Earlier this week, I received a great compliment, courtesy of Matt Wrye at the Beyond Lean blog. In a post entitled, “My Continuous Improvement: Outside the Lean Circle” he names a few non-Lean blogs he likes to read, because they give him perspective on things beyond the borders of his core expertise. Matt writes of My Flexible Pencil:
His blog tag line is “Observations of workplace behavior with an eye for waste and value….and anything else that comes to mind.” David mentions waste and value which lean readers are all over but the blog isn’t about lean. It is great observations of people and behaviors. David does a great job of giving examples for his personal life to bring the ideas to life and make them hit home.
Now that’s just damned encouraging.
True, this is not a lean blog – but I have been heavily influenced by what Lean teaches. Namely, that resources are finite, and it is important to get the most out of whatever you put it in. The folks who created the Lean paradigm, and other organizations that have installed in their people the ability to act in very Lean-like ways, have uncovered ways to maximize not just effort, but value.
Value is a tricky concept. It’s highly complex, I think, and yet oversimplified by many. Lean thinkers would say value is, “Anything the customer is willing to pay for.” Lean’s principles of waste and value, however, can be applied to many things other than just manufacturing, or even services. Lean is, at its heart, about the efficient utilization of resources, and resource utilization can be measured in one of three ways: Money, Time, and Energy.

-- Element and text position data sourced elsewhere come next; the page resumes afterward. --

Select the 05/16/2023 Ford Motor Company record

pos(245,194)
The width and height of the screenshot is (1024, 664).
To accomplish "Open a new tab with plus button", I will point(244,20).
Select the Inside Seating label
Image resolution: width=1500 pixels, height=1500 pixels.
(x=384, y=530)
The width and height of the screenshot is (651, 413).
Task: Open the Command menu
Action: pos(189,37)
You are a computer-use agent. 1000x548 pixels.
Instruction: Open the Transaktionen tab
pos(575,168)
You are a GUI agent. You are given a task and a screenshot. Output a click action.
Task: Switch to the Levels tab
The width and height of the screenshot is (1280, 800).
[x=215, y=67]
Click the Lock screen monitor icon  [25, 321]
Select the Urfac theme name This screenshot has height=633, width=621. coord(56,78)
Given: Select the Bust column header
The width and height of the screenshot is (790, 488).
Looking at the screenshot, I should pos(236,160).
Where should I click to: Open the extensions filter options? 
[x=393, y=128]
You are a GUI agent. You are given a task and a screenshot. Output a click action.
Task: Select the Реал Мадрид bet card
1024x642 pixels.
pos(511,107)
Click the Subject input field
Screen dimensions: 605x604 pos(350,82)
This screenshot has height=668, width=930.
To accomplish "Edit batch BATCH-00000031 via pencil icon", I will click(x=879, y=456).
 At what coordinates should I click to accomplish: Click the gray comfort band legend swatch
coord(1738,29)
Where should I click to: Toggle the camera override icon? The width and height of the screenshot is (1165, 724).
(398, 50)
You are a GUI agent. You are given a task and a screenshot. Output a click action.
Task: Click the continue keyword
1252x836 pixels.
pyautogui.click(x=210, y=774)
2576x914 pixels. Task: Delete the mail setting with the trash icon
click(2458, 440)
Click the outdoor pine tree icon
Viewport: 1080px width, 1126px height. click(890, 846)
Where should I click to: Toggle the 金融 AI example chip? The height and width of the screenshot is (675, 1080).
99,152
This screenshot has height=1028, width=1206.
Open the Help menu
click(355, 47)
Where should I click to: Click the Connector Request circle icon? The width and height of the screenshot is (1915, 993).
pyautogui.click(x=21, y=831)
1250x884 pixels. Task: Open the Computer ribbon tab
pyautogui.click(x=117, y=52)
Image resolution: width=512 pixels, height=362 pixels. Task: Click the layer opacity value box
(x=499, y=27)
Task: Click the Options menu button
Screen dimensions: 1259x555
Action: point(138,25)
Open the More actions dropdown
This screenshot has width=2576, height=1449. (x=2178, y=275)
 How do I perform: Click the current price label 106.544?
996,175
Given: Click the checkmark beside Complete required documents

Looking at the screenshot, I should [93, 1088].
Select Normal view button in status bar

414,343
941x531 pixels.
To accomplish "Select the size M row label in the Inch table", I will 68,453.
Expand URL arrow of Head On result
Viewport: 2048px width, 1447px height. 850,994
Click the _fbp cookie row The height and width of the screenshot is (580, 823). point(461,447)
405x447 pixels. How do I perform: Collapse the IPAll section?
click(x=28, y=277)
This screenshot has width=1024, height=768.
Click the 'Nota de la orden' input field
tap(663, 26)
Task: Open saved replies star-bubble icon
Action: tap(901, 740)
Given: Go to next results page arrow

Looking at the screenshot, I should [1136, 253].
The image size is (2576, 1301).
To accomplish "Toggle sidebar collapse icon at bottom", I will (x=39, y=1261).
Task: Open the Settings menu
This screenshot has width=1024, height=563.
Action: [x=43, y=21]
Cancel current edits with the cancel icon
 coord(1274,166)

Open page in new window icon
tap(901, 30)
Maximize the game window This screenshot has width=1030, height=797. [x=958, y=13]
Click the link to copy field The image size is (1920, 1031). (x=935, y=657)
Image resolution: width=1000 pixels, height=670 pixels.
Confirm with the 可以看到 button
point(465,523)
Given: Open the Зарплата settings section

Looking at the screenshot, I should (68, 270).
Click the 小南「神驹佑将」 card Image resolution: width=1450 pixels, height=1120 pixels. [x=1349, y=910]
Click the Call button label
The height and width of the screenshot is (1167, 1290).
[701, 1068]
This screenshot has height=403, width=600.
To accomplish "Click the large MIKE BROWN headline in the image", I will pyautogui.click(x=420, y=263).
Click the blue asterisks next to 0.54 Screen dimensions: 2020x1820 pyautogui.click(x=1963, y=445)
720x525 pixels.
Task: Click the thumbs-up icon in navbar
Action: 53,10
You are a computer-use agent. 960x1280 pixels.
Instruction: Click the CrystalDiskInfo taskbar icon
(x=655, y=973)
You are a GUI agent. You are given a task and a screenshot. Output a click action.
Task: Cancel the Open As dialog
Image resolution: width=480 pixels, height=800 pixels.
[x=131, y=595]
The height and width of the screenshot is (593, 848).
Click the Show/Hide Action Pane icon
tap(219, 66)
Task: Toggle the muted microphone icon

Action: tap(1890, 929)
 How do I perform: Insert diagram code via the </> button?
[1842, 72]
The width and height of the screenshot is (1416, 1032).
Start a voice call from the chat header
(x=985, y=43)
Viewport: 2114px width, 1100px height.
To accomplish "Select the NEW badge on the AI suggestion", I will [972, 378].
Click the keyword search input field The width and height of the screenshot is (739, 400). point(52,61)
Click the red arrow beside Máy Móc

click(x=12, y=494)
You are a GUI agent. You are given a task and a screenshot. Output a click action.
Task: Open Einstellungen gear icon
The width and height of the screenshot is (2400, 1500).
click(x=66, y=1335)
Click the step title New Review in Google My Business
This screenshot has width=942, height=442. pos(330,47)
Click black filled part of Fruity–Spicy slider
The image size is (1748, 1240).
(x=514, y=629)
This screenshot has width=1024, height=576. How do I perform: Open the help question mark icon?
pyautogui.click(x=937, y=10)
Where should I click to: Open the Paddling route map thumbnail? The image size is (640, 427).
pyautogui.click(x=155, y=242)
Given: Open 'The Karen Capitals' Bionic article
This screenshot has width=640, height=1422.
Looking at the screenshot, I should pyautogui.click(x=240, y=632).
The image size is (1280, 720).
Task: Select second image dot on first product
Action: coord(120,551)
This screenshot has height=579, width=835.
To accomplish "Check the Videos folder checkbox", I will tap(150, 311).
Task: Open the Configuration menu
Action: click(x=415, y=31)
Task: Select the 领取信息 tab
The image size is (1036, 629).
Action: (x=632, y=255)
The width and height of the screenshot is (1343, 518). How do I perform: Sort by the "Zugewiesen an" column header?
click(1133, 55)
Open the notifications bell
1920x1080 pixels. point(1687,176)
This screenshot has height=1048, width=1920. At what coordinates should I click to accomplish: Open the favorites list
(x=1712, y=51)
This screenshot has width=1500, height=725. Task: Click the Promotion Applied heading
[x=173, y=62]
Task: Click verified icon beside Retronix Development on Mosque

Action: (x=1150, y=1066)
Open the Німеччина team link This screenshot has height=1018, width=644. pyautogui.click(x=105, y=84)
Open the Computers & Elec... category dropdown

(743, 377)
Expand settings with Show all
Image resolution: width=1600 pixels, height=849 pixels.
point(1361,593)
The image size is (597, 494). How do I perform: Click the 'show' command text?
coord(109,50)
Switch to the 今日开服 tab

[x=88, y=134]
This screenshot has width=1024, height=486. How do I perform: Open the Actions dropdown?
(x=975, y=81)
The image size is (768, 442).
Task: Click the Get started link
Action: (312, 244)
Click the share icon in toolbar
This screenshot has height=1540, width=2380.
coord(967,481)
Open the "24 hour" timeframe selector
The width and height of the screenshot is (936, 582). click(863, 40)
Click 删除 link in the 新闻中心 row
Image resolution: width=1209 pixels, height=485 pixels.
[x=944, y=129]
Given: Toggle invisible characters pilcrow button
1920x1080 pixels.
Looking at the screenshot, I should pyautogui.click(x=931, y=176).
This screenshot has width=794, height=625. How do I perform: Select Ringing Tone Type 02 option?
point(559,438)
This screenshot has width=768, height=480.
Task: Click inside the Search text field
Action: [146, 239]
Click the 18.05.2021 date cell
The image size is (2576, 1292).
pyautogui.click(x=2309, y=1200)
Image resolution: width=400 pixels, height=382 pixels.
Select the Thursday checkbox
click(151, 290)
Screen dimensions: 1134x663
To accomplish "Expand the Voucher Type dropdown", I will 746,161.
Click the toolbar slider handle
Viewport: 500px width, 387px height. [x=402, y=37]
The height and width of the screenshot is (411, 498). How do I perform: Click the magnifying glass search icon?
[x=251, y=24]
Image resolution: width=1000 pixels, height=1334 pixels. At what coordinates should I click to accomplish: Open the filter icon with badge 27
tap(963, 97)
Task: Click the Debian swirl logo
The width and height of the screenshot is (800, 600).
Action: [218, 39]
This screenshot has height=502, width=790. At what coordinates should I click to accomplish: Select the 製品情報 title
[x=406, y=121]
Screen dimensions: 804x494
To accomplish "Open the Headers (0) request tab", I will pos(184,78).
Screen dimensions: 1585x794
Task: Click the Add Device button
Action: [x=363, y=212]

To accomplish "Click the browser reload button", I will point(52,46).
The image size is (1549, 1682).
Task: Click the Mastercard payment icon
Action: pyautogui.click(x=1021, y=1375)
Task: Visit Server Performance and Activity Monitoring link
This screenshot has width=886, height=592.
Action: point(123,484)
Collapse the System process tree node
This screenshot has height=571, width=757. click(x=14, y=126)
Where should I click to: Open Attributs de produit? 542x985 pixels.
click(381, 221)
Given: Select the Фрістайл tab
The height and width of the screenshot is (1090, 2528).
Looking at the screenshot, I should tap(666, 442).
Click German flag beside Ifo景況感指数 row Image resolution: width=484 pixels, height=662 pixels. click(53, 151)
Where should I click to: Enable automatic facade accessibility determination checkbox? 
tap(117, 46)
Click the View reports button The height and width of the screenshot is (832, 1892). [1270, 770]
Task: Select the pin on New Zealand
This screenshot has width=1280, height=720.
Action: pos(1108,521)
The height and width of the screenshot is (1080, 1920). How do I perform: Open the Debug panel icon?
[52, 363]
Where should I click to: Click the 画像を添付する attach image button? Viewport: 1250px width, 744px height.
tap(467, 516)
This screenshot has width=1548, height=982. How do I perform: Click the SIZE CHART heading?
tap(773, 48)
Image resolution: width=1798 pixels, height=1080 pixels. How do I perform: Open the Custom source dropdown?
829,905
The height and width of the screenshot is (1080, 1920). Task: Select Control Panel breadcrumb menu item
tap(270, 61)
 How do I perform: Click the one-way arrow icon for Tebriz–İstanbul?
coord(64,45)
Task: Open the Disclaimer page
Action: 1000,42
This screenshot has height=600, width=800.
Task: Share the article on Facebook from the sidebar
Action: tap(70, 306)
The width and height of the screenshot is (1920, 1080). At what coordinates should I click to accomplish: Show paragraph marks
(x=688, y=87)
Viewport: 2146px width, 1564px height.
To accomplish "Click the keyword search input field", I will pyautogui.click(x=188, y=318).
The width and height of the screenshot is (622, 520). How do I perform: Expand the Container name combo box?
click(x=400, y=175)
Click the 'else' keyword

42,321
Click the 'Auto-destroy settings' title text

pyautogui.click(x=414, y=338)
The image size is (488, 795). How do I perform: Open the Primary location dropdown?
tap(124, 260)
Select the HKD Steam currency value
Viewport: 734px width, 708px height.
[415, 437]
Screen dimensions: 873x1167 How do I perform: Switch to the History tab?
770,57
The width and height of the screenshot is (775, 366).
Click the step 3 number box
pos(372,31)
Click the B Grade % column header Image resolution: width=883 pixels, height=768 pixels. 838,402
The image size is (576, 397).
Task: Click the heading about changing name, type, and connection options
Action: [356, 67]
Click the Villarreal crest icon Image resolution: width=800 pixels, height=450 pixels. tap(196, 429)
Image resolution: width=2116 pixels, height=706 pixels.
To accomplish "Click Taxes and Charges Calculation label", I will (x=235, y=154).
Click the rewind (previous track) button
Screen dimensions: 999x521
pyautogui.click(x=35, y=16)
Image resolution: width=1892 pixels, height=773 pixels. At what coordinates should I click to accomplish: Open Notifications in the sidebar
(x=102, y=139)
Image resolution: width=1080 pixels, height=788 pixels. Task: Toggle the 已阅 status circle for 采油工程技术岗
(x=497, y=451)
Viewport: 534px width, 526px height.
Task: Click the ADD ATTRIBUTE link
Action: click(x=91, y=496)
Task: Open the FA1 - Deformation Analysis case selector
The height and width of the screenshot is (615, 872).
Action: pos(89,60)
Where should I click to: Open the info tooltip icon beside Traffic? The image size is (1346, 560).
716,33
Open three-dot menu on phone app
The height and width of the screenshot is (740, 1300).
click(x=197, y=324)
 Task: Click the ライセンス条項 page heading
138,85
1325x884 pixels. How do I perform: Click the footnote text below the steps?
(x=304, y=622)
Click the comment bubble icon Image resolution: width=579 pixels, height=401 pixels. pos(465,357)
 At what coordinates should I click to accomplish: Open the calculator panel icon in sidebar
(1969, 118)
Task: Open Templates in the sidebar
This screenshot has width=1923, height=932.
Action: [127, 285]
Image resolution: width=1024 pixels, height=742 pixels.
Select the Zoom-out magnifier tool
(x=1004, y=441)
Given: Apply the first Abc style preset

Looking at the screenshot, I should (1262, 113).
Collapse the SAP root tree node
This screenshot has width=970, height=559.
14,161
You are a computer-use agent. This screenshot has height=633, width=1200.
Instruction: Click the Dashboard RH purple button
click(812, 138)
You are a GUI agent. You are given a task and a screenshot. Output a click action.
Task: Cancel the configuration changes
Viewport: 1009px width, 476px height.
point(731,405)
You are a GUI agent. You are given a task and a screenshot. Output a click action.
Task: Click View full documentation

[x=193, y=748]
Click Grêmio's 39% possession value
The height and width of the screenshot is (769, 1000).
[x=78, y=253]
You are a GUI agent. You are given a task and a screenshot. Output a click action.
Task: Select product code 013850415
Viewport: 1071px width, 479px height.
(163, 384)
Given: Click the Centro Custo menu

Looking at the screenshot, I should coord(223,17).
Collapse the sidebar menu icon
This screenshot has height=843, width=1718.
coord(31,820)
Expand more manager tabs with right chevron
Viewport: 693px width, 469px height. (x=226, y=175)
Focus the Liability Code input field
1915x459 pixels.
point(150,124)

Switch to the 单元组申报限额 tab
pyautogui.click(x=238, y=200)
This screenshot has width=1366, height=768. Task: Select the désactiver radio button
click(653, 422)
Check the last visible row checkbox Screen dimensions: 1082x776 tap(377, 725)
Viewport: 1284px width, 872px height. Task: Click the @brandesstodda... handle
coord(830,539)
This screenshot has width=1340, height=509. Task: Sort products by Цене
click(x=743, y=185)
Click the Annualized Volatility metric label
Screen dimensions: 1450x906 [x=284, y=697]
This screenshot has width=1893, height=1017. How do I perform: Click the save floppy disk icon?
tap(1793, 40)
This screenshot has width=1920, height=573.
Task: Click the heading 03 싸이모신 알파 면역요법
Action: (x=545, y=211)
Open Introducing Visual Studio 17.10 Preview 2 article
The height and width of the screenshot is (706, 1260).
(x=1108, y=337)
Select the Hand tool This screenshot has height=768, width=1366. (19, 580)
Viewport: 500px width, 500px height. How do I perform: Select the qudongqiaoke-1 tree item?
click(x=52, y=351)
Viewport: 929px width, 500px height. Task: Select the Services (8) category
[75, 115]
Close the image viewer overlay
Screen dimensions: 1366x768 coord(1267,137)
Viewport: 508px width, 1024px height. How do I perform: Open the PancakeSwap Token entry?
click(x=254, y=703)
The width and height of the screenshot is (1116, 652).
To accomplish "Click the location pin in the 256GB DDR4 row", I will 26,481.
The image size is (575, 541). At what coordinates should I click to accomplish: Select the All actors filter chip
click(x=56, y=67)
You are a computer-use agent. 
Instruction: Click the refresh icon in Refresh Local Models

We’ve all felt the effects of things that are a Waste of Time, a Waste of Money, or a Waste of Energy (or a Good use of Time, Money or Energy, too). Obviously, the three are closely related and Lean teaches how these wastes occur. Over the nearly 16 months that I’ve been writing this blog, it has evolved a bit, but I continue to keep something simple in the back of my mind: That time, money and energy are far too precious to be wasted, and that thinking differently about how we use those resources might help us to conserve them.
Over time, my subject matter has ranged from Lean, Project Management, business strategy, parenting, education and a few other things here and there. The common thread, however, is that by simply doing things as we’ve always done them is the most sure-fire way to waste what little time, money and energy we all have.